Emmanuel Macron « recommence les erreurs faites depuis trente ans ».
Il faut dire que le président prend le contre-pied d'autres pays, comme les Etats-Unis ou le Canada, qui ont assoupli leur législation ces dernières années. Alors que la France réprimande sévèrement la consommation et les trafics de drogue, Emmanuel Macron estime qu'il faut « aller encore plus loin, provoquer une prise de conscience ». Pour le député LFI de la Seine-Saint-Denis Eric Coquerel, Emmanuel Macron « recommence les erreurs faites depuis trente ans ». Malgré la répression, rappelle l'élu dans un communiqué, la France est « championne d'Europe de la consommation d'un cannabis toujours plus toxique ». « Et le trafic ne cesse de progresser. » Après les opérations de police des derniers jours, les points de deal « se sont juste déplacés ou, au mieux, ont été interrompus provisoirement », remarque-t-il.

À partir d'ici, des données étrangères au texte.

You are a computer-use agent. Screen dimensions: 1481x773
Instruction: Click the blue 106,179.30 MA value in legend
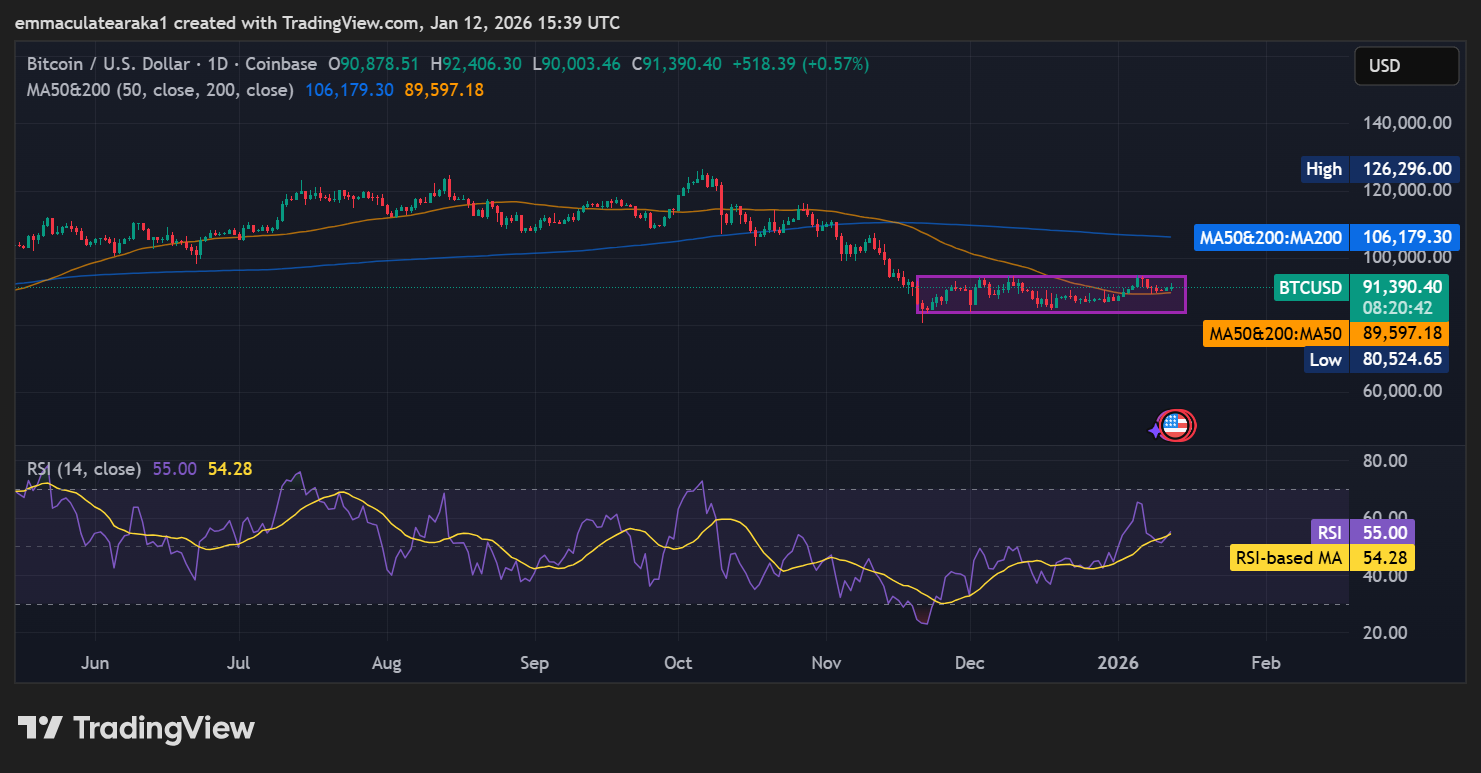(349, 90)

Si le ministre de l'Intérieur, Gérald Darmanin, est passé maître dans l'art de la mise en scène de la saisie de stupéfiants, les chiffres des saisies illustrent pourtant les limites des opérations de police pour faire tomber les trafics. Selon nos informations, 96,5 t de résine et d'herbe de cannabis ont été saisies en 2020 par la police, la gendarmerie et les douanes. Une paille, comparée au 360 t de cannabis importées chaque année en France. En privé, les policiers ne le cachent pas, ils ont « l'impression d'essayer de vider la mer à la petite cuillère ».
Chaque année, pourtant, l'État dépense 568 millions d'euros pour lutter contre le cannabis, dont 70 % consacrés aux actions des forces de l'ordre et 20 % aux services judiciaires et pénitentiaires, indiquait en 2019 une note du Conseil d'analyse économique (CAE) qui pointait l'« échec » de la répression. Pour ce groupement d'économistes rattaché à Matignon, légaliser le cannabis permettrait de créer entre 27.500 et 80.000 emplois et de générer des recettes fiscales de 2 à 2,8 milliards d'euros. « Si vous légalisez le cannabis, vous financez l'Etat qui aurait bien besoin de ces recettes pour rénover les hôpitaux, investir dans ces quartiers pour qu'il y ait un peu moins de difficultés, ou aider les étudiants », assure également Aurélien Taché à 20 Minutes.
« L'un des meilleurs moyens pour lutter contre les dangers » du cannabis.
A l'Assemblée nationale, une mission d'information s'est d'ailleurs penchée sur la question de la légalisation du cannabis et a auditionné des dizaines d'experts. Un rapport doit être présenté début mai. Rapporteuse thématique de la mission, la députée LREM du Loiret Caroline Janvier espère que la publication de ce document permettra « peut-être de faire changer d'avis Emmanuel Macron », qui a également annoncé dans Le Figaro « la tenue d'un grand débat sur ce sujet ». « A partir du moment où l'on ouvre un débat sur un sujet, cela veut dire que l'on est prêt à entendre des arguments de différents côtés », explique-t-elle à 20 Minutes.
« Cela peut être l'occasion, pour les gens qui considèrent que la légalisation équivaut à la banalisation ou à la promotion du cannabis, de changer d'avis et de constater que c'est l'un des meilleurs moyens pour lutter contre les dangers intrinsèques du cannabis, et ceux créés par la prohibition et son interdiction », poursuit-elle. De son côté, Aurélien Taché ne croit « absolument pas que ce débat puisse déboucher sur quelque chose qui viserait à aller dans le sens de la légalisation ». Selon lui, « Emmanuel Macron a décidé de complètement abandonner le progressisme ».